Article 1er : La décision implicite du préfet de police du 29 mai 2020 portant refus de délivrance de titre de séjour est annulée.

Article 2 : Il est enjoint au préfet de police ou à tout préfet territorialement compétent de procéder au réexamen de la demande de titre de séjour de M. B... dans un délai de trois mois à compter de la notification du présent jugement et de lui délivrer, dans l’attente de ce réexamen, une autorisation provisoire de séjour l’autorisant à travailler dans un délai de quinze jours.

Article 3 : L’Etat versera à M. B... une somme de 1 000 euros au titre de l’article
L. 761-1 du code de justice administrative.

Article 4 : Le surplus des conclusions de la requête est rejeté.



Article 5 : Le présent jugement sera notifié à M. C... B... et au préfet de police.


Délibéré après l’audience du 5 février 2026, à laquelle siégeaient :

- Mme Salzmann, présidente,
- M. Schaeffer, premier conseiller,
- M. Jehl, conseiller.

Rendu public par mise à disposition au greffe le 19 février 2026.

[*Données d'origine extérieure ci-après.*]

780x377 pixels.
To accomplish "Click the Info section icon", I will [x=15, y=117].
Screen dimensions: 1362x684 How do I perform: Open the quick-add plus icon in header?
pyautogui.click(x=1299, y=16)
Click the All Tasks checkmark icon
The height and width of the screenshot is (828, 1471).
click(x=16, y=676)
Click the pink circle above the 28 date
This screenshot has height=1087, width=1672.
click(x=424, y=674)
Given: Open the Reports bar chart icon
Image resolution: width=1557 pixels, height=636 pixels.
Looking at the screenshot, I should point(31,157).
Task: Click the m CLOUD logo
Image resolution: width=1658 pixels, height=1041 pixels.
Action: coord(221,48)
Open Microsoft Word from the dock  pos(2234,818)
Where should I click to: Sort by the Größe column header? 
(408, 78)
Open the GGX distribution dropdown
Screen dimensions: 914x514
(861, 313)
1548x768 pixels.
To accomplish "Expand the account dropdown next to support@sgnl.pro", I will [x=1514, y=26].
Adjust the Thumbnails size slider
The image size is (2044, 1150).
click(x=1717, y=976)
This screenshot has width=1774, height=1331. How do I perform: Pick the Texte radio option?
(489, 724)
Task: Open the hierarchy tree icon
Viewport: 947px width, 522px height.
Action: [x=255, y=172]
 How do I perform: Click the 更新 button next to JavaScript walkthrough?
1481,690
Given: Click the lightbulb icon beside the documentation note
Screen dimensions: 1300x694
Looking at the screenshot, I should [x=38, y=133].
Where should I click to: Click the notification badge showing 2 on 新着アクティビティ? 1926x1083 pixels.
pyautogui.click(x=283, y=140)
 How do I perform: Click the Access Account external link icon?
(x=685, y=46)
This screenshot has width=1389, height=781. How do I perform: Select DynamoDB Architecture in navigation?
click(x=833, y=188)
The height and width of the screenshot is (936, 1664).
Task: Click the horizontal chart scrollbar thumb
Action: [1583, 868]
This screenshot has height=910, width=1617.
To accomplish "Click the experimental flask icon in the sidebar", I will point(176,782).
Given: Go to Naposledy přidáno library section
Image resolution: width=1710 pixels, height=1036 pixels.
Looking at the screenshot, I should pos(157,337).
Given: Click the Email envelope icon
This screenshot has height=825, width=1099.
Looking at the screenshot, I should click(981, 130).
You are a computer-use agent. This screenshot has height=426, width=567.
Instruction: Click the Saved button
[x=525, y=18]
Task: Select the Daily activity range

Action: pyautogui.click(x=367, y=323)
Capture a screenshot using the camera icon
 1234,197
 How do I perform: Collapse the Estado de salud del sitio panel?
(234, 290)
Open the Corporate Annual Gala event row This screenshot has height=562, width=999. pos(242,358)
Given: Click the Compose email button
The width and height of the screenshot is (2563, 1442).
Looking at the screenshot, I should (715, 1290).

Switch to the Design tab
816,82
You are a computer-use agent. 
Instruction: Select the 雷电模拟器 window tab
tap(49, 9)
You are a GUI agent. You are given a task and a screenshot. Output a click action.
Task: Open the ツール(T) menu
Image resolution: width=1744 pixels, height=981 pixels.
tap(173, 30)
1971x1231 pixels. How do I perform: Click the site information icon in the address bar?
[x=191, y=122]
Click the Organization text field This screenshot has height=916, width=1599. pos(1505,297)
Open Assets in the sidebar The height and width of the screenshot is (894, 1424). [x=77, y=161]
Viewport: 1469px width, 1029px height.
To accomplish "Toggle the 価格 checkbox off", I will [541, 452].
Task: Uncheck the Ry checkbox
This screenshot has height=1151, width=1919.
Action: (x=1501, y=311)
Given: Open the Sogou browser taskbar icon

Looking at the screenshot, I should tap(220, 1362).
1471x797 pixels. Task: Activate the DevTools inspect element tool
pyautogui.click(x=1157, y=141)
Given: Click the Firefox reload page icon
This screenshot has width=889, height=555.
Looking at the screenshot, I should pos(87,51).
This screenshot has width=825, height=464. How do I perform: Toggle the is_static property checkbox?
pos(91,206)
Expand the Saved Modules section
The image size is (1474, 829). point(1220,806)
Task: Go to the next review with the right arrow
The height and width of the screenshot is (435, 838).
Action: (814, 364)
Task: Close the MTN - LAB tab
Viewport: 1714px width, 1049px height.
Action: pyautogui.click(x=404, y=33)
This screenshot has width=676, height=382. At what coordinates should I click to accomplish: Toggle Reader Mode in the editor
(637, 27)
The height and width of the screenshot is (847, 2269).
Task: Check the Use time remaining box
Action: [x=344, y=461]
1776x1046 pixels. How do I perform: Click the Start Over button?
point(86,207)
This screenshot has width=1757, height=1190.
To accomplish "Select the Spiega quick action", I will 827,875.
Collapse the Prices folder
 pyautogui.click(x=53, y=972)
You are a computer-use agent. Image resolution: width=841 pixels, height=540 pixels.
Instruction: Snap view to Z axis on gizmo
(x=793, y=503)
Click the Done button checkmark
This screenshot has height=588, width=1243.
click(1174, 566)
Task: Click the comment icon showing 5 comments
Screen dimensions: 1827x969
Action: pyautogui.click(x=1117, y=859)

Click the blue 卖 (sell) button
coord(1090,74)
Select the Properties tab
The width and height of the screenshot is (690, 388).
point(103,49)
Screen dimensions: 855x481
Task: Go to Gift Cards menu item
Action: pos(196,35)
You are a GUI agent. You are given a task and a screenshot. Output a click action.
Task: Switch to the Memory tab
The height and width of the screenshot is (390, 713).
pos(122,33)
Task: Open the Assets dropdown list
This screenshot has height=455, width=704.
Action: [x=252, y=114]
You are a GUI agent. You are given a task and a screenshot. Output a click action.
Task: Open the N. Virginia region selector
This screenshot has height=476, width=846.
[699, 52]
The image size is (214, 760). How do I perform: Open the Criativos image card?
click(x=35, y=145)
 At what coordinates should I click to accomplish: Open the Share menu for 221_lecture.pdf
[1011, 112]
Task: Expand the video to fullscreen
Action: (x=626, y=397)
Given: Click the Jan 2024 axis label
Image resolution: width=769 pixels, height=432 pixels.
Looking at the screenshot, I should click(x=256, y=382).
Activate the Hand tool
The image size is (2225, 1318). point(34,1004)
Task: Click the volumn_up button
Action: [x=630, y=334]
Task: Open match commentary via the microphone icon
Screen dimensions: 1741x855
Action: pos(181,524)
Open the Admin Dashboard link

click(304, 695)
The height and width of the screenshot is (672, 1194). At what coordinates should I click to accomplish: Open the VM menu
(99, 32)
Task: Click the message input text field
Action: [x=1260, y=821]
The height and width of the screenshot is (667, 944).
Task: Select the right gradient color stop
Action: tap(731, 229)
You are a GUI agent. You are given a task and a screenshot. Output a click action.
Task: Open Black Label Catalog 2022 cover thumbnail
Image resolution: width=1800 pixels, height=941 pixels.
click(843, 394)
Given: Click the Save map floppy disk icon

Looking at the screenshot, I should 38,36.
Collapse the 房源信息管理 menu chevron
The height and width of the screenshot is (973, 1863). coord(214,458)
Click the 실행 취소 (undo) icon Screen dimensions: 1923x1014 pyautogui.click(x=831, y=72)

La présidente-rapporteure,
M. Salzmann
L’assesseur le plus ancien,
G. Schaeffer

La greffière,



P. Tardy-Panit


La République mande et ordonne au préfet de police en ce qui le concerne ou à tous commissaires de justice à ce requis en ce qui concerne les voies de droit commun contre les parties privées, de pourvoir à l'exécution de la présente décision.